It would never have happened if carpenter Dave Small hadn't been working a couple doors down. He gave me a good price and began work two days ago.
Dave and Chevy w/over 200,000 miles. He's a very active man. He sings in an Abington chorus. His wife is a police dispatcher. They have 5 kids and 8 grands.
Dave said he recognized me from Hope Community Church in Willow Grove. My friend Alex Zachariah took me to hear holocaust survivor Marianne Fischer tell her amazing story of surviving after the Nazis rounded up the Hungarians (like me!)
Can't quite remember, but she did have a baby in the camps, who died, and she later married the father. She converted from Judaism to Christianity b/c her piano or violin teacher helped her through the ordeal.
First order of biz was transplanting the bleeding hearts that stood in the way of the new steps Dave would build me.
Dave moved them for me. I also took a sprig and planted it in the front yard of the Abington Demings.
You can see the window on the right. He's constructing big posts. That's an azalea in front.

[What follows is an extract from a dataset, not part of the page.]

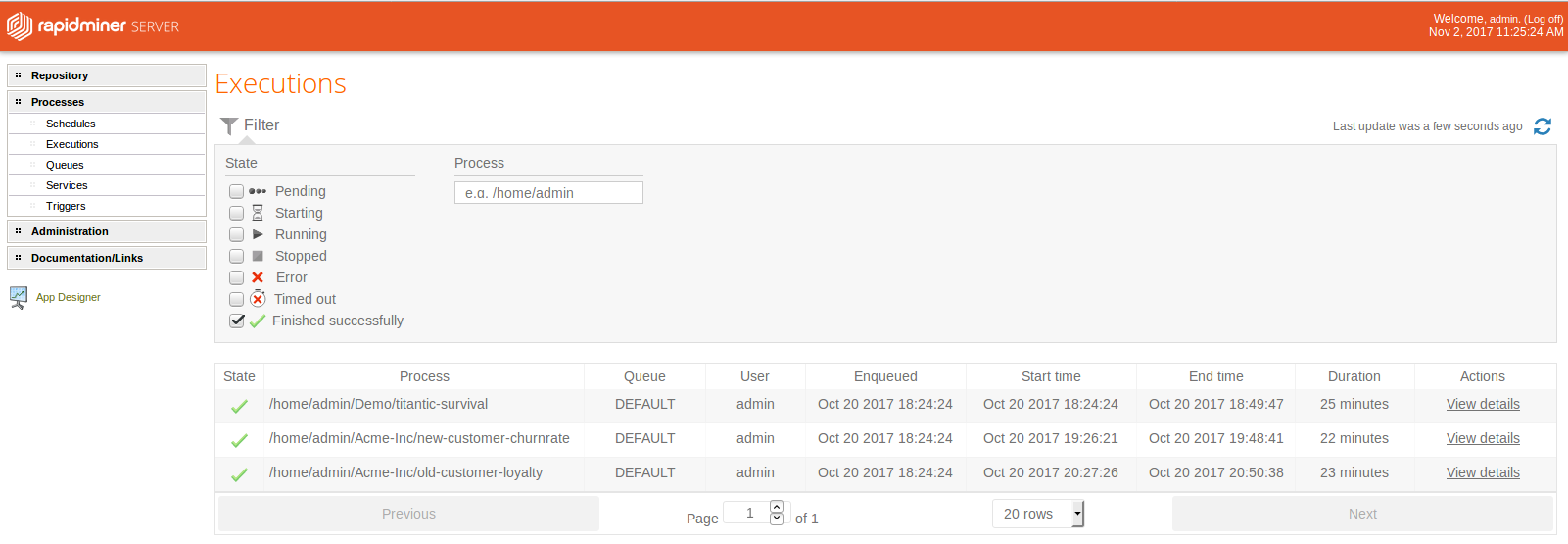The height and width of the screenshot is (544, 1568).
Task: Uncheck the Finished successfully checkbox
Action: point(236,321)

Dave arrived around 8 am and stayed until my naptime 5:45 pm.
I was busy working on my Guest Column for the Intell so I only saw the last 15 minutes of the Rockford Files. I had actually napped earlier w/Scott. We were watching one of the Holocaust programs in memory of the 6 million Jews and others who were methodically exterminated - like insects - by the Germans.

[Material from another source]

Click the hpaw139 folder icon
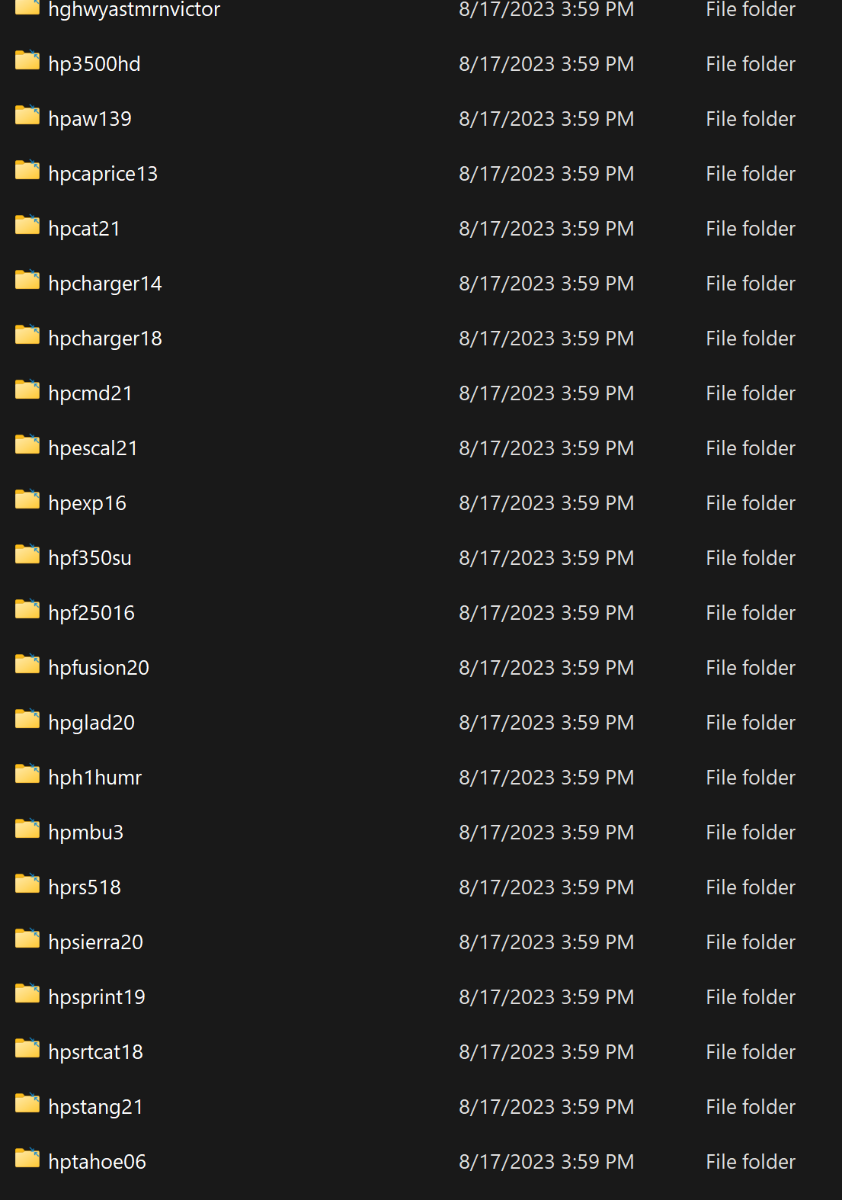 27,117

The show we watched was about a married couple who survived Auschwitz. Prisoners actually had sex in the camps. And this fellow Jack and his beautiful wife are still having sex today.

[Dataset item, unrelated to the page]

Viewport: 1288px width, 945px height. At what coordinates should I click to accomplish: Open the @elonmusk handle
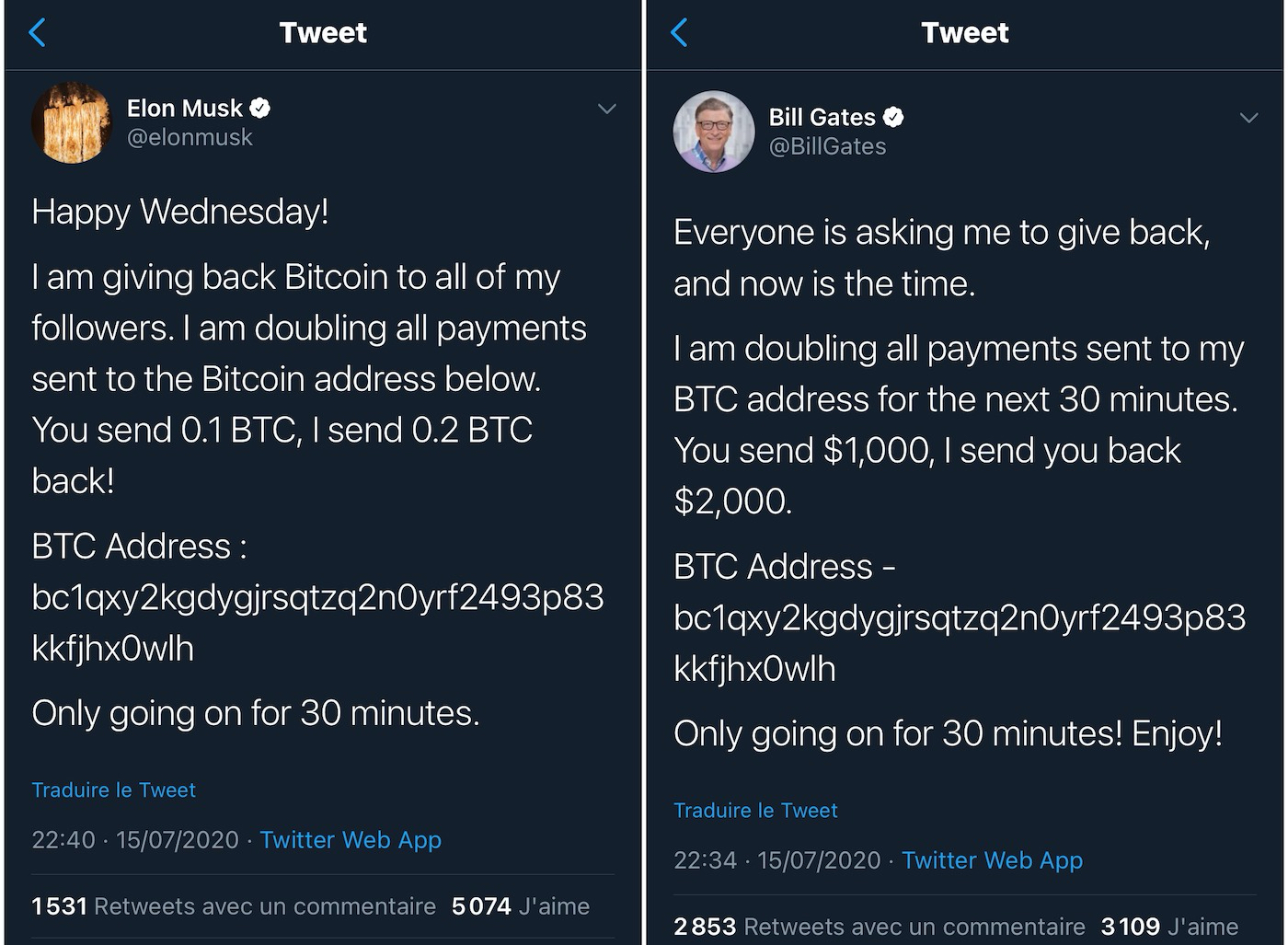190,138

What about that nut from Norway who killed 71 Muslims? That man is not mentally ill. Neither was Hitler. I don't know how you'd describe them. I suppose "human annihilists" might be a good word.
The reason I chose this below prose-poem is b/c my "Gramma Green" lost many of her family members in the Holocaust. My other grandmother, Lily, never discussed it.
Gramma Green would position herself in front of the TV on Silsby Road in Cleveland Heights and scream out in horror at all the terrible things going on in the world.
She was the mother of three fine children:
Photo of Left to Right, Uncle Marvin, Dad, Aunt Hy. All dead.
Note to dad: Hi Dad. Doing great, thanks. You'd love my new windows. Miss you soooo much. You'd be 91, brave man that you were. Love, Ruthie
THE DEATH WATCH FOR UNCLE MARVIN
Hi Kevin (said my email),
Just came home from a poetry reading at Barnes and Noble Jenkintown.
I read my 3-page poem “People Follow Rock Bands” to thunderous applause. People came out of the aisles to hear me, every goddam aisle was emptied out. They left behind their half-read books, they were trying to get them read before closing time so they wouldn’t have to buy them, but they knew they’d end up buying them b/c they’re booklovers, all of them.
And when I finished my poem the cashiers too came over to me and even the assistant manager who was drinking chai in the indoor cafe. They all just sort of rushed in and lifted me onto their shoulders and carried me around the store three times, just before they dropped me off in the parking lot at my snowy car.
I flipped on the wipers and brushed the snowdust from the back windows for my drive home in the snowfall, up The Fairway and down Washington Lane.
When I came to where it deadends at Terwood Road I paused for a moment at the pass, only for a second, and watched the lovely pasture glowing with snow and night sky, before I made my crucial left turn, and the horses had all been led to the barn for the night.
And then I came home and the phone rang.
Kevin, it always rings the moment I get in the door. It was my mother. Her voice was normal.
“He died?” I asked.
“Yes,” she said.
“Oh, eight-ten on St. Patrick’s Day.”
“Yes, I think my father died on St. Patrick's Day, too.”
“He did,” I said. “I remember you told me.”
And I thought of our family and the significance of the dates of things. I for example was born on Christmas and christened on Valentine’s Day.
“We were all holding a death watch,” I said.
“Well, I wouldn’t exactly call it a death watch,” she said.
“Let’s just say that I was holding a death watch.”
“He went real fast,” I said.
“Yes. They were giving him morphine.”
The life supports had been stopped. And he was deep in there, deep inside, curled up like an embryo. We come in that way and go out that way.
He wanted an orthodox burial. He and my father both....just loved the Jews like crazy.
“Three hours,” I said. “He was gone in 3 hours. I was thinking about him all day, on the off.”
“I was eating Tastycakes,” mom said.
I concentrated intently on being with him when I was driving to my poetry group at 7:15. He would die an hour later when Barbara Wagner was reading her poems. She was the featured speaker.
My mind kept wandering while she read. She was good, but my mind kept going over to the side and I was reviewing my life. Thinking mostly about a poem I was working on about throwing away an old mattress. It was a long involved poem of 8 pages.
And I was reviewing it the moment his invisible presence departed and went out into the ether, that good man.